The use of CO2 as an energized fracturing fluid is an accepted industry practice in Canada but not so much south of its border. This may soon change if the CO2 stimulation test that Statoil is set to conduct later this year in its Bakken Shale acreage delivers the success that its modeling promises.

Long recognized for its willingness to embrace new and innovative approaches to solve the big challenges facing the industry, Statoil will conduct a CO2 stimulation test at a well site located about 24 km (15 miles) outside Williston, N.D. The test will evaluate the potential production uplift and partially replace water in a large multistage hydraulic fracturing operation, according to a Statoil-issued release.

Increasing the efficiency and sustainability of its unconventional operations in the Bakken, Eagle Ford and Marcellus is a major goal for the company. In the Bakken, the company holds approximately 275,000 net acres with an approximate production of 55,000 Mboe/d, according to a presentation delivered by Torstein Hole, senior vice president at Statoil, during the Jefferies Global Energy Conference in November 2014.

Accomplishing the dual goal of efficiency and sustainability is why the company sought out a partner. The well stimulation test is one of several projects under Powering Collaboration—the joint technology program between Statoil and GE aimed at accelerating the development of sustainable energy solutions.

Using CO2 in well stimulation is common in the Western Canadian Sedimentary Basin, but this will be the first major application of liquid CO2 to displace slickwater during the hydraulic fracturing process in the Bakken, the press release stated.

The stimulation test will be the first hurdle for the company’s method. Although unable to provide all the details of the method, Dr. Bruce Tocher, head of shale oil and gas research at Statoil, did provide a high-level explanation of how this approach is different from others.

“We will use liquid CO2 as the initial fracturing medium because we believe that it will create a more complex fracture network, giving increased surface area, which should increase the ultimate oil recovery,” he said. “Our modeling and laboratory experiments suggest that we could increase recovery by 20% to 25%. We will then complete the stimulation using a more standard water and proppant pack. By using CO2 for the initial stimulation, we project that we will use 20% to 40% less water than normal in the test phase. Ultimately, as the technology matures, we hope to be able to further reduce water usage in the stimulation process.
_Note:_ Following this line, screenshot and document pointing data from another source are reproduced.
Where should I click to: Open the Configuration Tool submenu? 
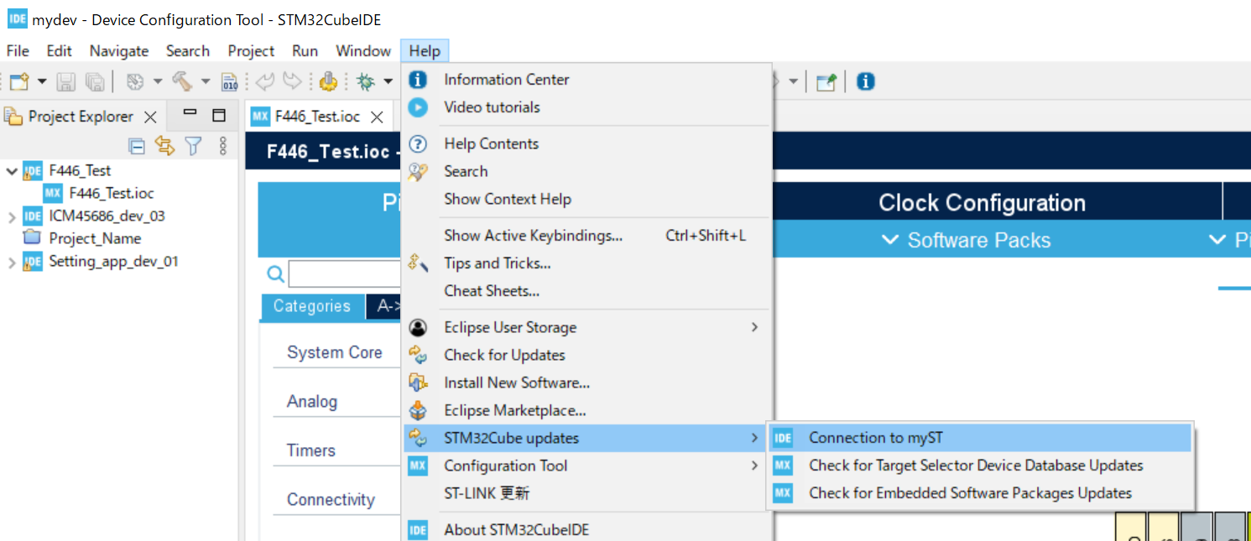505,466
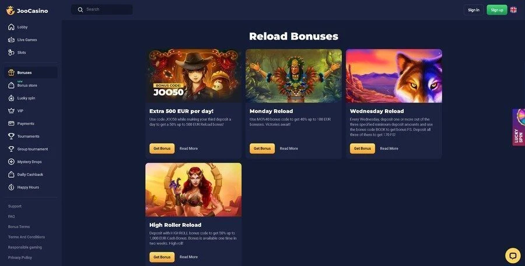Screen dimensions: 525x266
Task: Click the Live Games sidebar icon
Action: [11, 40]
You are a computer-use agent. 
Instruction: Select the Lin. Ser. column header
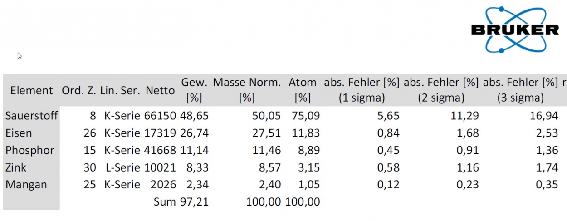[x=121, y=90]
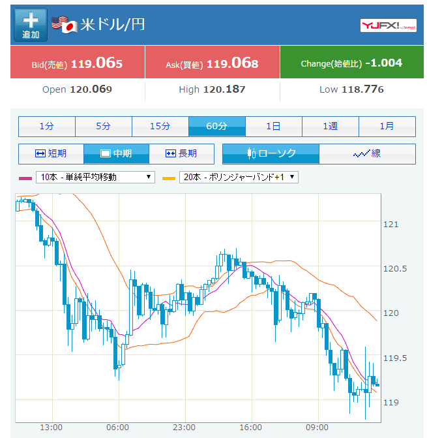This screenshot has height=438, width=427.
Task: Choose the 1週 weekly timeframe
Action: coord(331,126)

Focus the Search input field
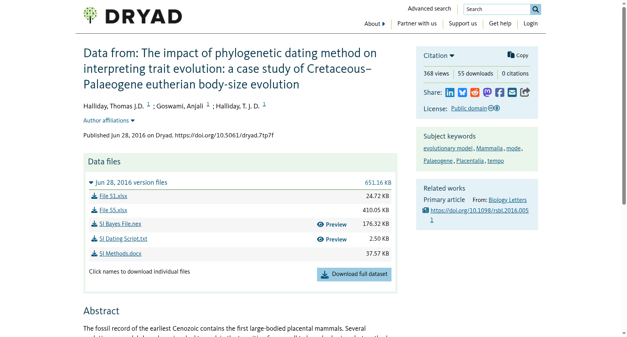coord(497,9)
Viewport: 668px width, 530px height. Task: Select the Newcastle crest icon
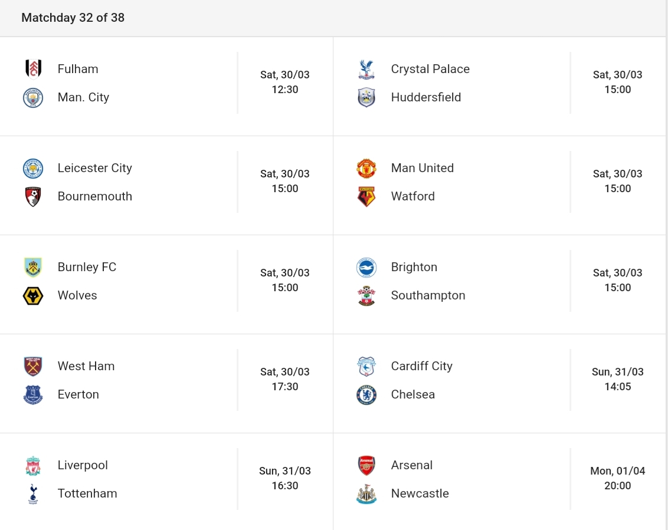(x=366, y=494)
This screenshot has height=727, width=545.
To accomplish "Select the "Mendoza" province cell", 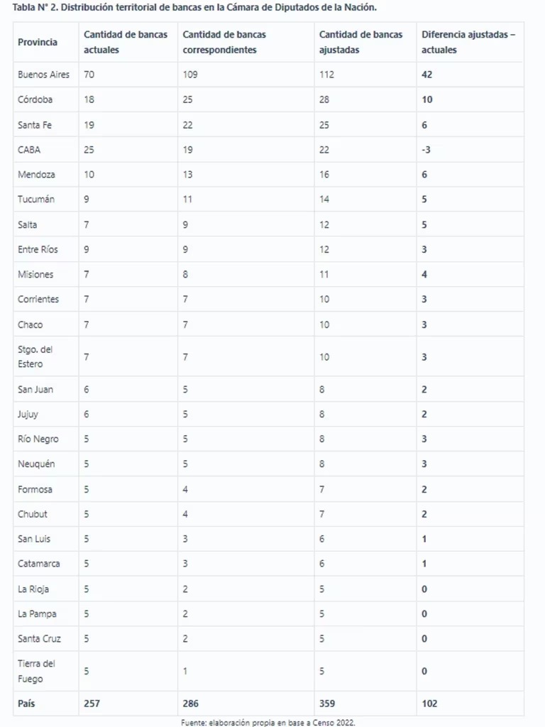I will click(x=36, y=175).
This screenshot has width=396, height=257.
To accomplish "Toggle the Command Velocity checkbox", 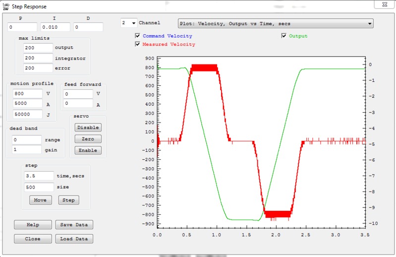I will tap(138, 36).
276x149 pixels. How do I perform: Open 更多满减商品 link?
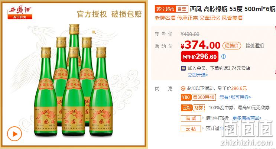pos(247,118)
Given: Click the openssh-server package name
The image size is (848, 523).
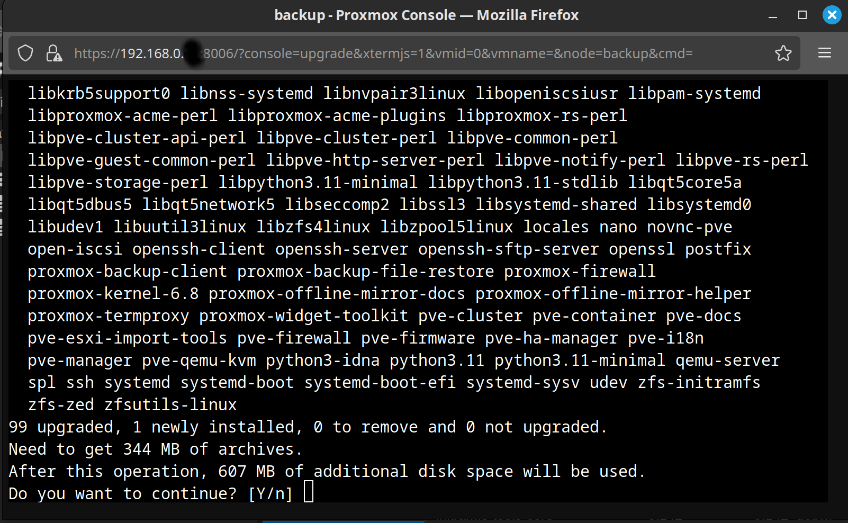Looking at the screenshot, I should (341, 249).
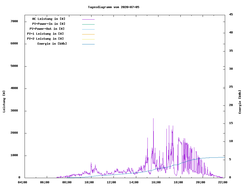Click the chart title Tagesdiagramm vom 2020-07-05

[x=113, y=7]
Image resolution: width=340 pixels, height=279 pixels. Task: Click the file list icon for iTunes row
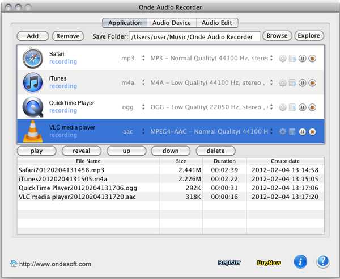click(x=292, y=83)
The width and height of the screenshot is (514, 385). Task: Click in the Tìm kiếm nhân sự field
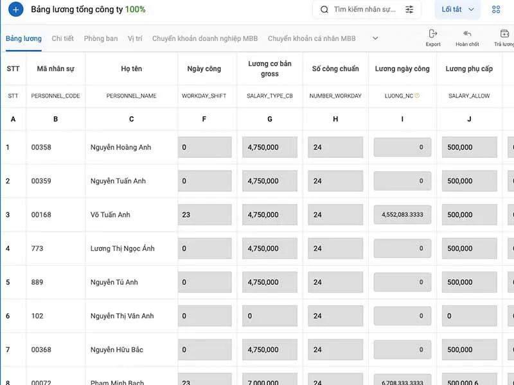click(x=364, y=10)
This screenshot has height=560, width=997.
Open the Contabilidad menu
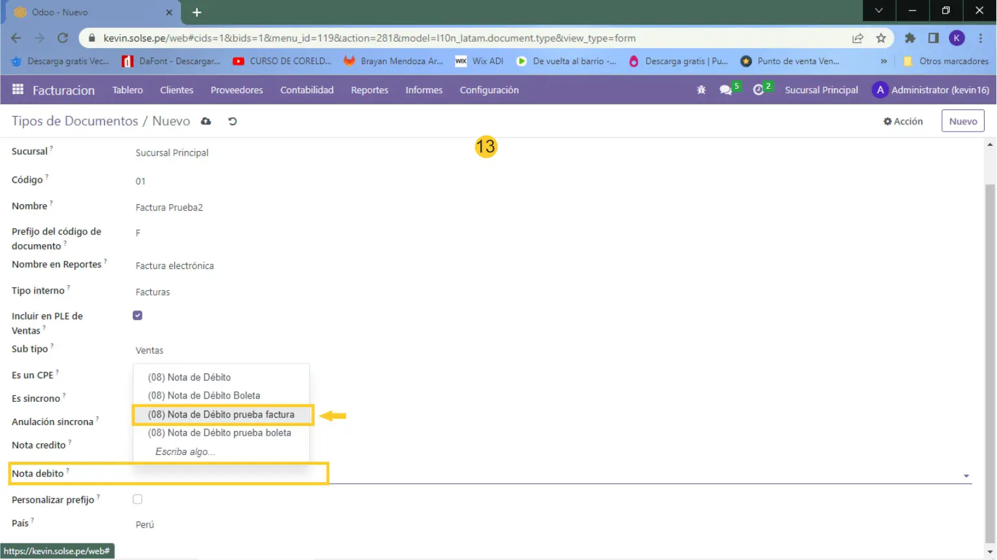307,90
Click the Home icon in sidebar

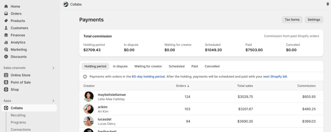click(6, 6)
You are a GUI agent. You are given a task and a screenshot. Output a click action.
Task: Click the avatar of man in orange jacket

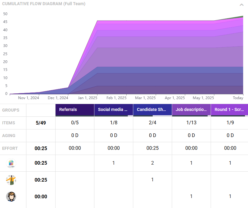coord(11,180)
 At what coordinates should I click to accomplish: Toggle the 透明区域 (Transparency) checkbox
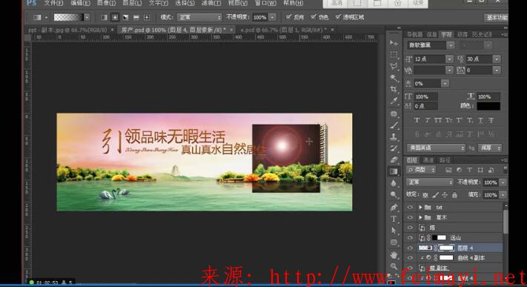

Providing the test shows positive results, the next phase will be to develop a cost-effective system to capture the CO2 as it flows back and reuse it for stimulating new wells. This is where the collaboration with GE comes in. Its main part of the project is to use its world-leading engineering and technical expertise to develop this capture and reuse system. We are very excited about this upcoming test phase and subsequent progress of this project, which is one of several exciting new technologies we are developing with GE as part of our Powering Collaboration Initiative,” Tocher said.